Direct and indirect cholesterol effects on membrane proteins with special focus on potassium channels.

As described in the literature the interaction between cholesterol and membrane proteins can occur via direct, ligand-like and indirect mechanisms, in which cholesterol effects are mediated by alterations in the biophysical properties or in the protein-organizing functions of the lipid membrane. Early studies emphasized the importance of indirect and raft-mediated effects, but improvements in computational and structural imaging techniques allowed the definition of a wide range of functionally active cholesterol binding domains and sites suggesting the relevance of direct cholesterol effects in various proteins.

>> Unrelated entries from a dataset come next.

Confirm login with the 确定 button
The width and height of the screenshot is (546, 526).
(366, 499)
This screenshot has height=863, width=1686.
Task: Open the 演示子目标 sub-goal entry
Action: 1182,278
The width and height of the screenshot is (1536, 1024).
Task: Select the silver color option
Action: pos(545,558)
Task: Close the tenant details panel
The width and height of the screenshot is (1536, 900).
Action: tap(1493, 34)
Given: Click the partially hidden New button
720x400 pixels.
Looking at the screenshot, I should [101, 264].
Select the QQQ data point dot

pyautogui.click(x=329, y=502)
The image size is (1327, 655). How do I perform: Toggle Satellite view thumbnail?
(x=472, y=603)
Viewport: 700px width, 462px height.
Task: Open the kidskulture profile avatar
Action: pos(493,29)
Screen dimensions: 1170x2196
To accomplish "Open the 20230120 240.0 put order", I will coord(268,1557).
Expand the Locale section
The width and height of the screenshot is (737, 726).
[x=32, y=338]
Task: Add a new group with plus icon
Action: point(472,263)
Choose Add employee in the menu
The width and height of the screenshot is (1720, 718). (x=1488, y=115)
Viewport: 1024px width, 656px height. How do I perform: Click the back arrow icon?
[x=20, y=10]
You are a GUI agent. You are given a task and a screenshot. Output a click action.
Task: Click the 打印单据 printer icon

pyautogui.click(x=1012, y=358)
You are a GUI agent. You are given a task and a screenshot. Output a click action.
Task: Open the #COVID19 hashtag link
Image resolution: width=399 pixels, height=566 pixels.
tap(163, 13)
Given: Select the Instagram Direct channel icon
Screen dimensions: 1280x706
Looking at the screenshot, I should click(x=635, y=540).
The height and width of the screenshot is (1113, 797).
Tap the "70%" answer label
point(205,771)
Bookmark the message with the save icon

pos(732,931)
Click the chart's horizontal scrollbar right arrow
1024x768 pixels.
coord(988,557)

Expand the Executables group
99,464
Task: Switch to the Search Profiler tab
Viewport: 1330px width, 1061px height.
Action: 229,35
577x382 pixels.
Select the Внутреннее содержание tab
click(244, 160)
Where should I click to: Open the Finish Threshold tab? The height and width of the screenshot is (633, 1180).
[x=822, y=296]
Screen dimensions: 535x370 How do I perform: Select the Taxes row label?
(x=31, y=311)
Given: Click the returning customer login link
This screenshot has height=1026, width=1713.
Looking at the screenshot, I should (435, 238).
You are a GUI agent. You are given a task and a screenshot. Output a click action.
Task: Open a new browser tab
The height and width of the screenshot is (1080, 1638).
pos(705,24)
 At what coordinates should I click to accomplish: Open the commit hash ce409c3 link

However, the intramolecular rearrangements induced by cholesterol leading to modulation of ion channel gating, membrane transport and receptor functions still have not been revealed. In this review we summarize the novel findings of the topic by focusing on recent studies about direct and indirect effects of cholesterol on potassium ion channels, and we extend the review to transporters and receptors with different domain structures to introduce the general mechanisms of cholesterol action among membrane proteins. We propose that rather than pure direct or indirect effects, cholesterol action on membrane proteins can be better described as a mixture of indirect and direct interactions with system-specific variability in their contributions, which can be explored by using a multi-level approach employing multiple experimental techniques.